Cf. G. Pfeiffer, Quellen…, n°42, p. 47. On connaît peu le détail des tractations qui aboutissaient à un édit de paix. Mais il est certain que les villes impériales y prirent dans l’ensemble une part active. Les missives des premiers Briefbücher de Nuremberg montrent plusieurs réunions préparatoires destinées à mettre au point une éventuelle prolongation de la Landfriede. Nuremberg s’activa en 1423 afin de faire partager à ses consoeurs les vœux de Landfriede du roi Sigismond. On constate par contre quelques réticences en 1389. Cf. G. Pfeiffer, Quellen…, n°144, p.95-96. Pour autant qu’on puisse en juger globalement, au début du XVe siècle, les villes impériales adoptaient une attitude plutôt attentiste et pragmatique. Elles prenaient part à la Landfriede quand elles constataient sur ce point un consensus solide parmi les princes et la noblesse du pays.

885.

Rothenbourg cumula parfois les appartenances aux édits de paix régionaux. En 1352, quand la Landfriede de 1349 arriva à son terme, Rothenbourg eut l’accord de Charles IV pour se joindre à la Landfriede souabe. Cela ne l’empêcha pas de participer pleinement à la Paix franconienne de 1353.

886.

Quand la Landfriede de 1423 échoua, Schweinfurt se lança seule dans une alliance pour la paix avec la chevalerie de Franconie.

887.

Cf. G. Pfeiffer, Quellen…, n° 332, p. 177

888.

Par exemple, en 1397, quand les bourgeois de Würzbourg lancent une révolte et font le siège du fort de Marienberg.

889.

Cf. G. Pfeiffer, Quellen…, n°1, p. 28 et s.

890.

Cf. G. Pfeiffer, Quellen…, n° 240, p. 156. « Le voyage que firent Berthold Beheim, Berthold Pfinzing et Jobst Tetzel jusqu’à Bamberg pour la réunion qu’avaient entreprise les princes et barons et alors que les deux Landfrieden de Franconie et de Souabe y étaient aussi, 106 lb, 18 S et 9 hlr ».

891.

Cf. Cf.

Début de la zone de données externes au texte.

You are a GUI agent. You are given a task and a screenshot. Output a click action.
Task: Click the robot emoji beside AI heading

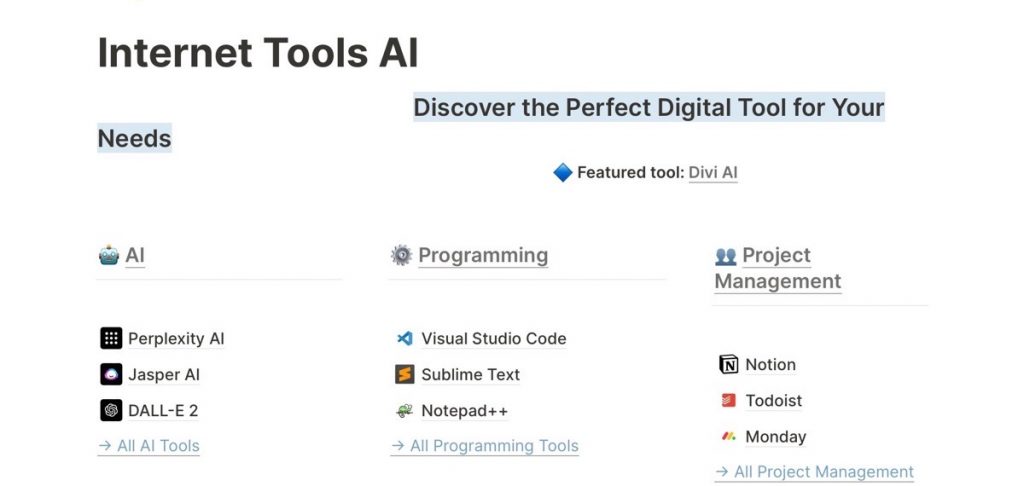coord(109,255)
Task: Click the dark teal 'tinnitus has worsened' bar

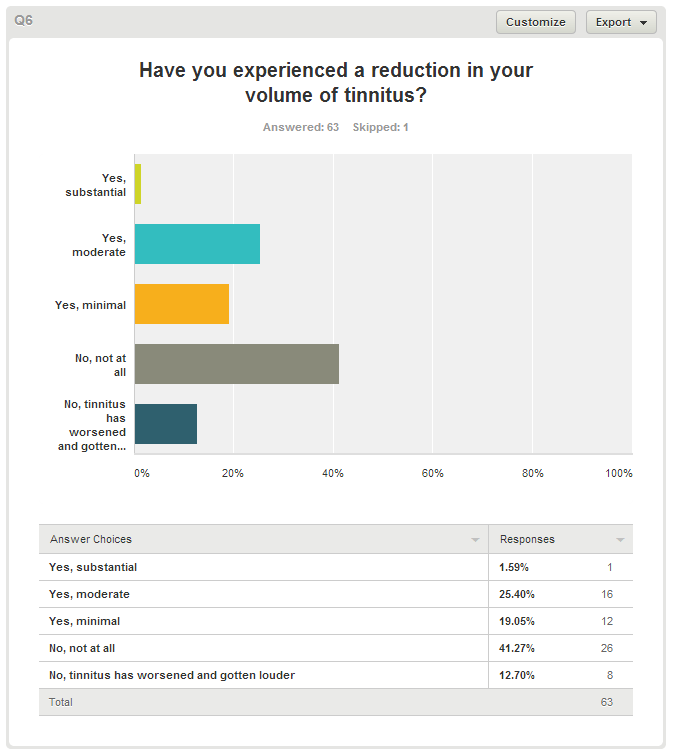Action: 165,424
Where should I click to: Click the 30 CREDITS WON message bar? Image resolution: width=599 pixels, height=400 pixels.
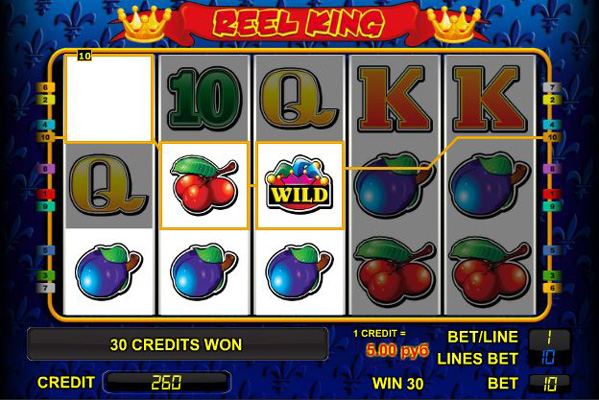tap(177, 344)
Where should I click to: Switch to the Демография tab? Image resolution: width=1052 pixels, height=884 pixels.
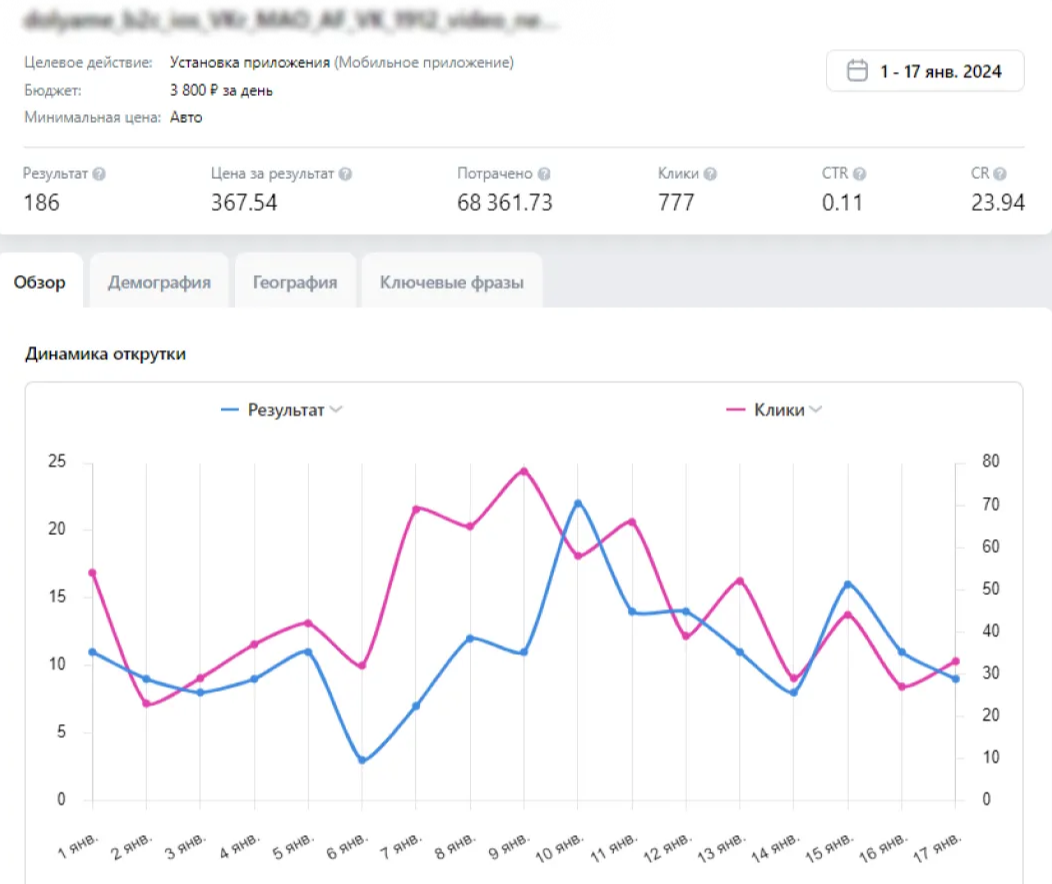[x=159, y=282]
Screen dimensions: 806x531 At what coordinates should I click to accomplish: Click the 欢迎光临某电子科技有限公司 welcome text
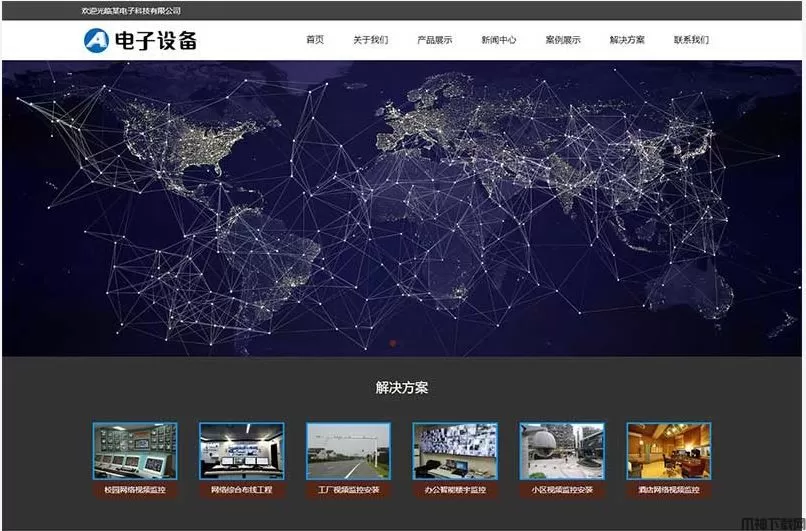131,10
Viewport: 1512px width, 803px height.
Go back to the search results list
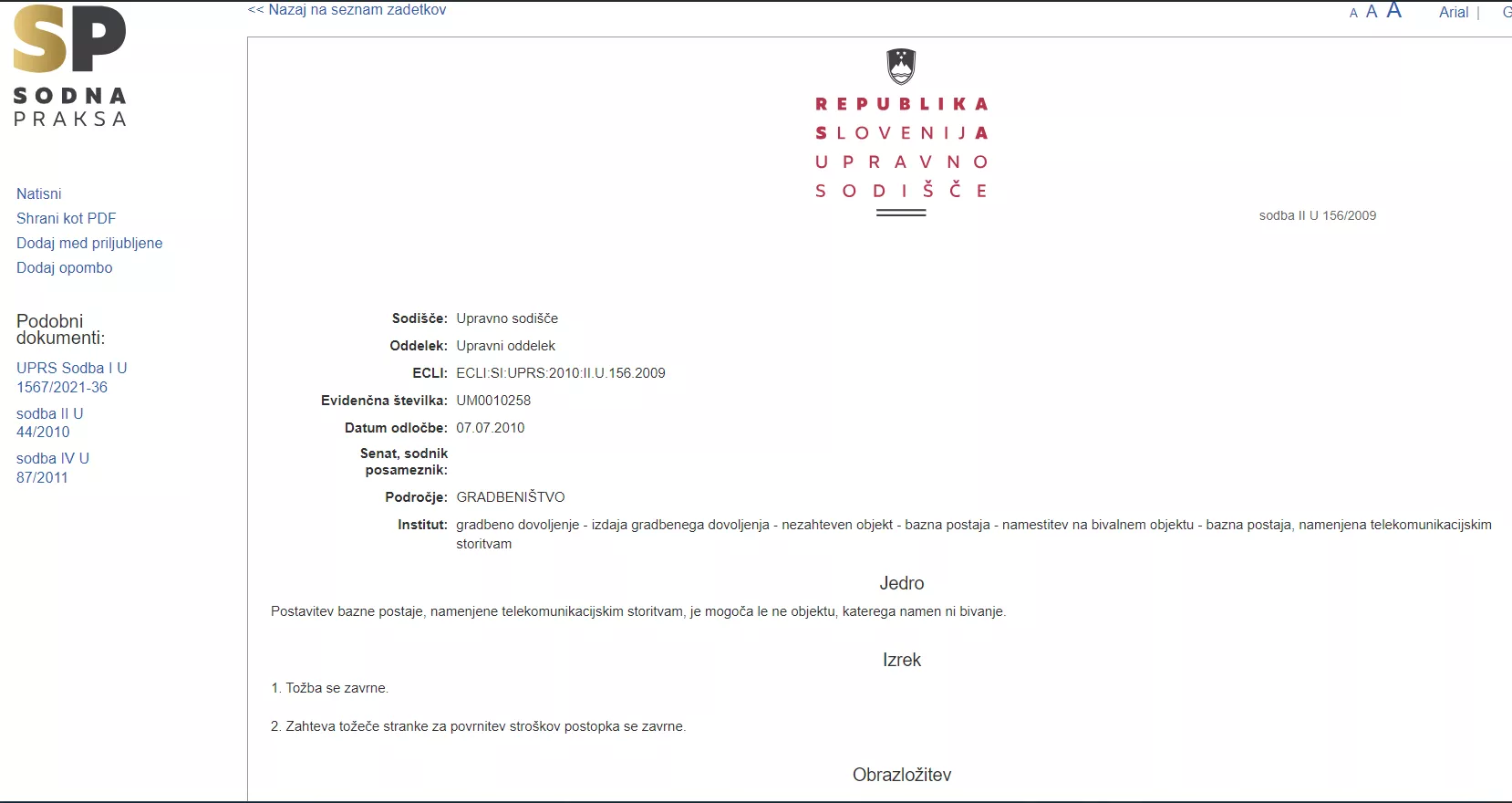pyautogui.click(x=347, y=10)
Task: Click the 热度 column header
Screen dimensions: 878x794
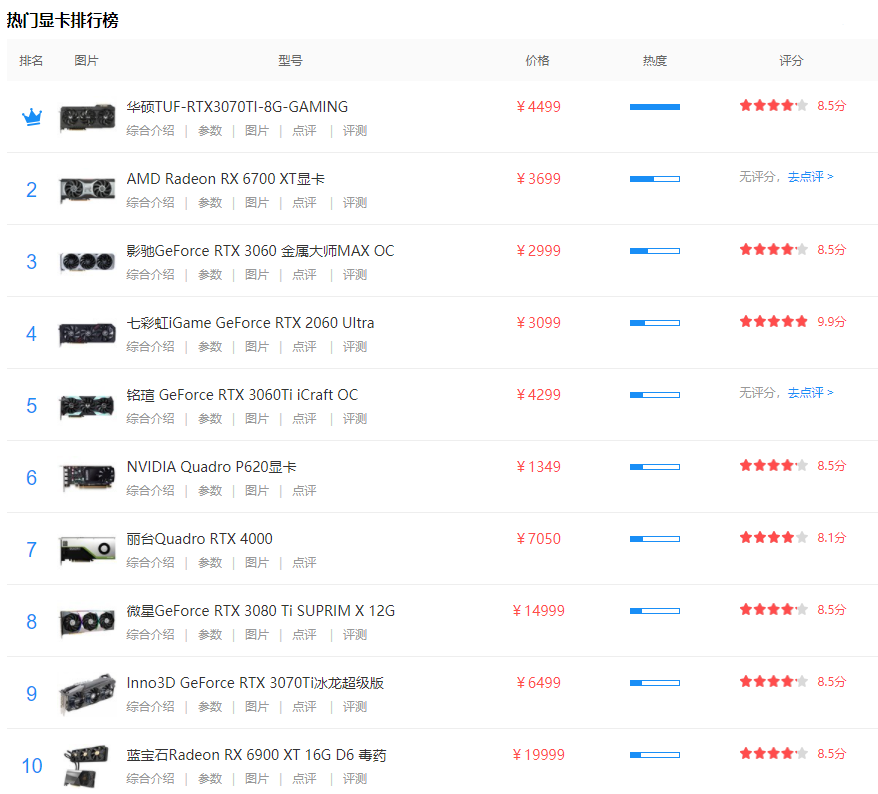Action: pyautogui.click(x=654, y=61)
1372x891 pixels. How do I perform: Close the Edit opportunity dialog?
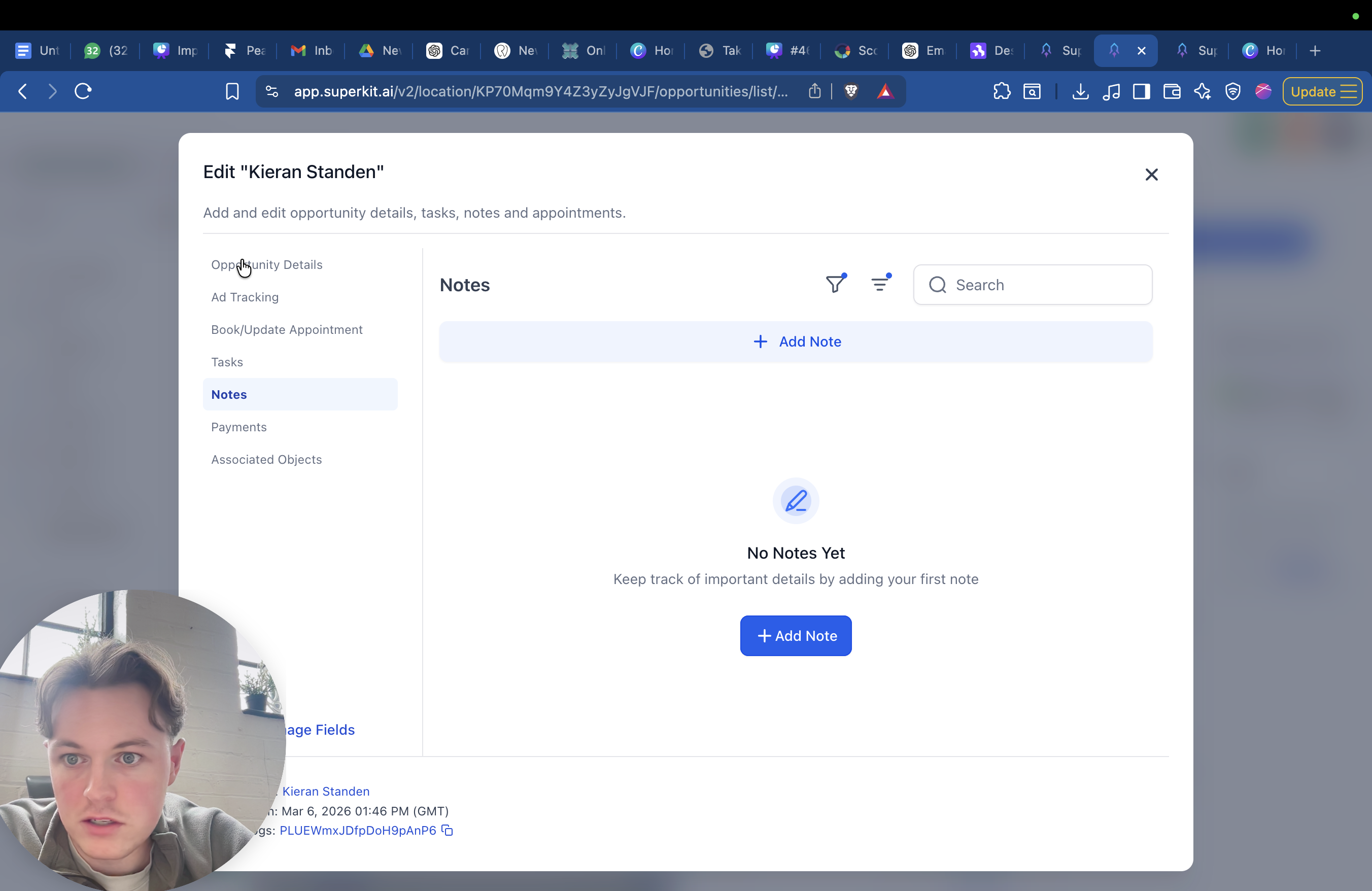point(1151,175)
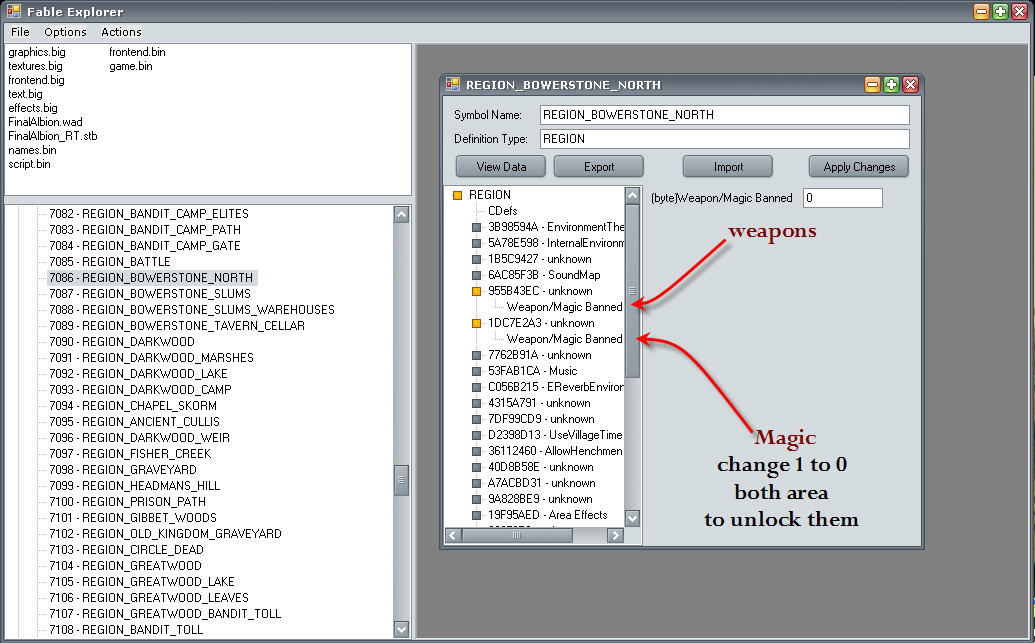Click the icon next to 6AC85F3B - SoundMap
The image size is (1035, 643).
(x=477, y=275)
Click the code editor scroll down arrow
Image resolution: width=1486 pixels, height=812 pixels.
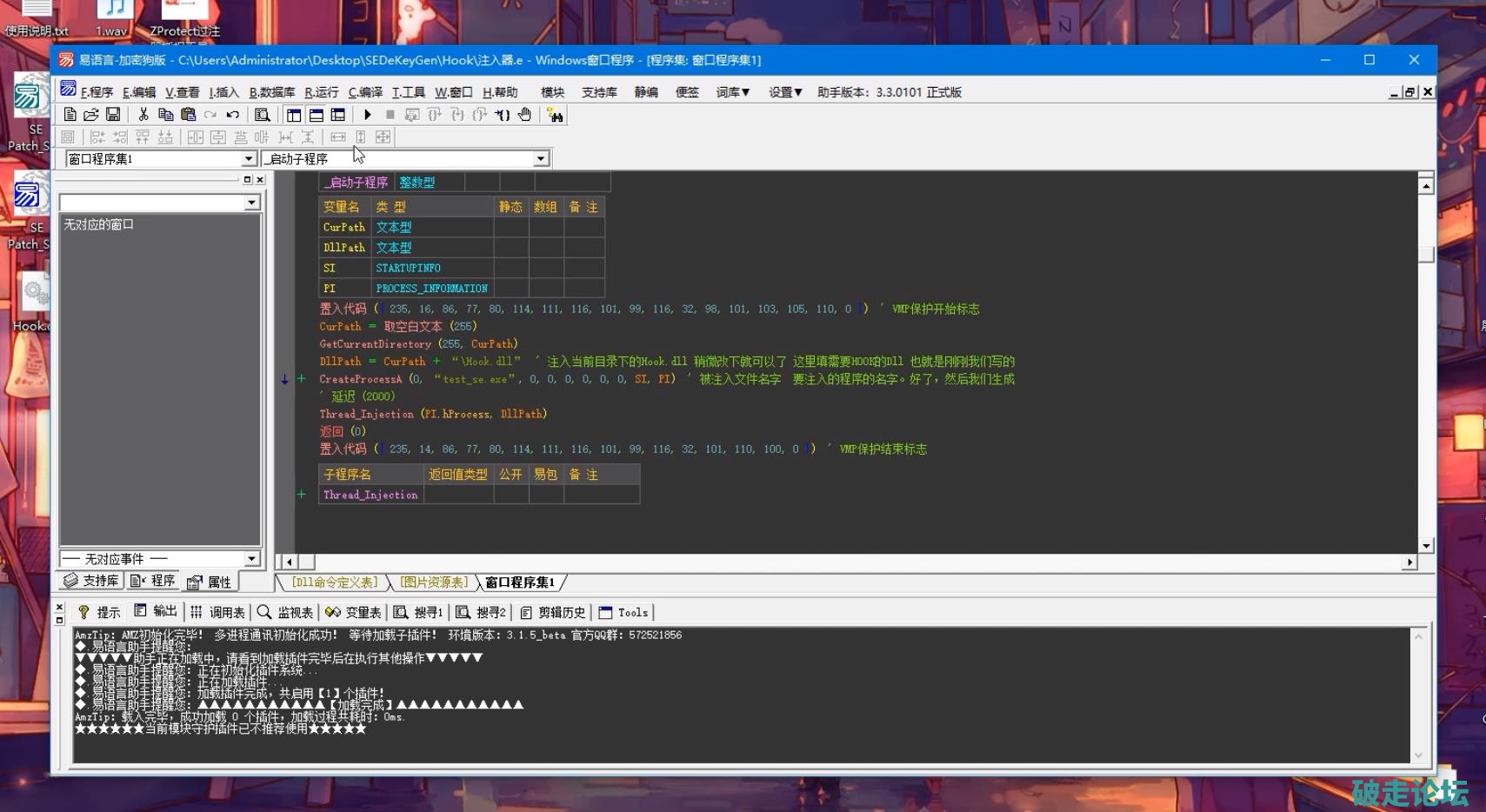[1426, 545]
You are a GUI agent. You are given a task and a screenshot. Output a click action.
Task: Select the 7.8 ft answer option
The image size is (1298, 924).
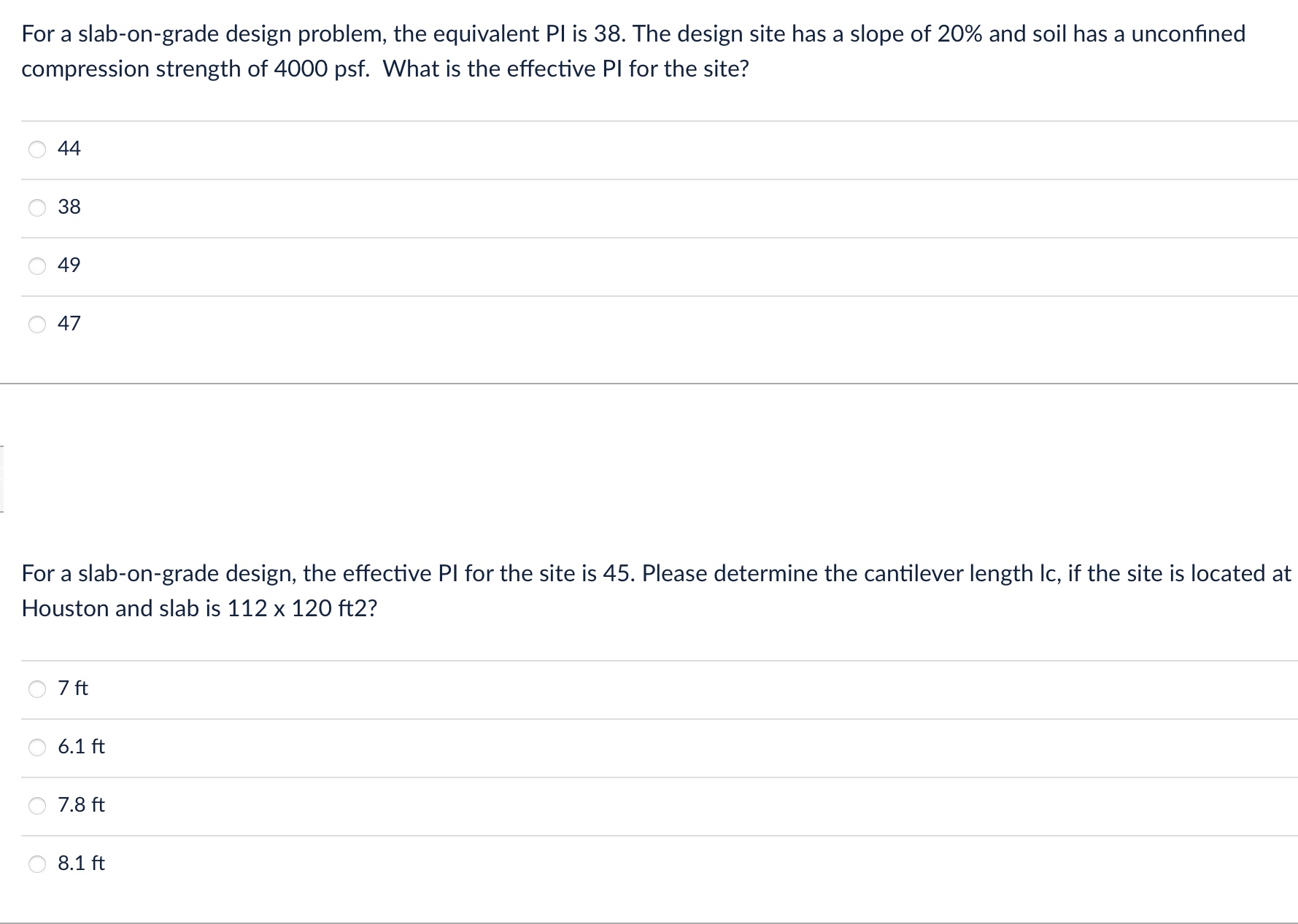click(x=35, y=804)
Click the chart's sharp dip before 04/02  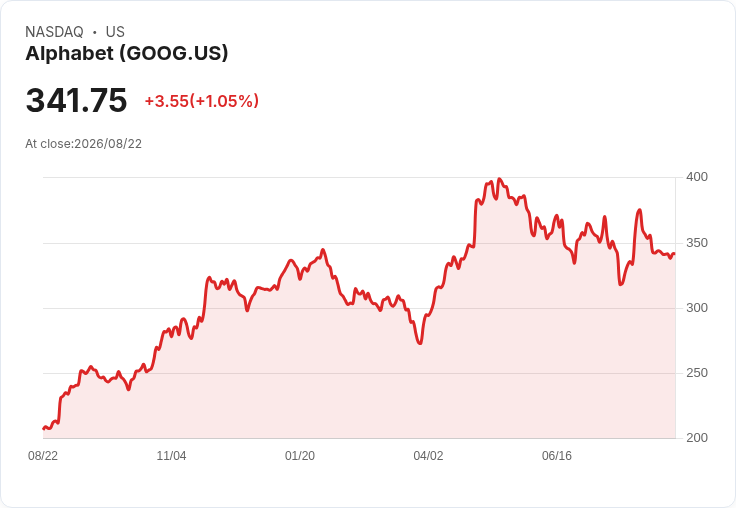click(x=420, y=343)
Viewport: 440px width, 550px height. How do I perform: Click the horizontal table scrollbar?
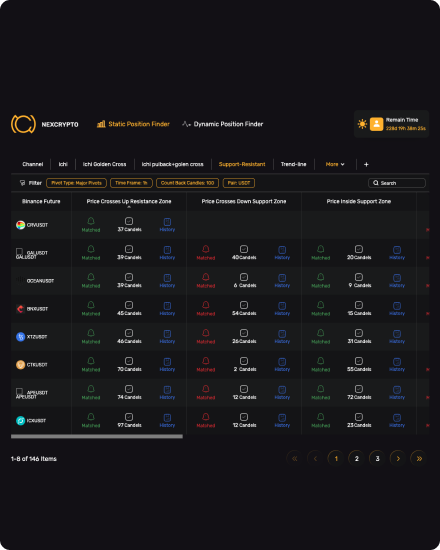pos(97,436)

G. Pfeiffer, Quellen…, n° 261 et 264, p. 161. Dans un lettre à Rothenbourg (18/11/1393), le comte Johann de Wertheim et les 8 qui dirigent avec lui la Landfriede de Bavière et de Franconie précisent que :

Le comte palatin rhénan et duc de Bavière, Stéphane, a demandé la tenue d’une assemblée des deux Landfrieden en Franconie et en Souabe, à cause des désordres régnant dans le pays et en raison du cours des temps. Après des négociations à Bamberg, les princes, les barons et les villes des deux Landfrieden devaient se rencontrer au sujet de l’argent prêté à la Landfriede, des retards dans le service de la Landfriede et de la mise en place d’une milice permanente chargée d’assurer la paix dans le pays.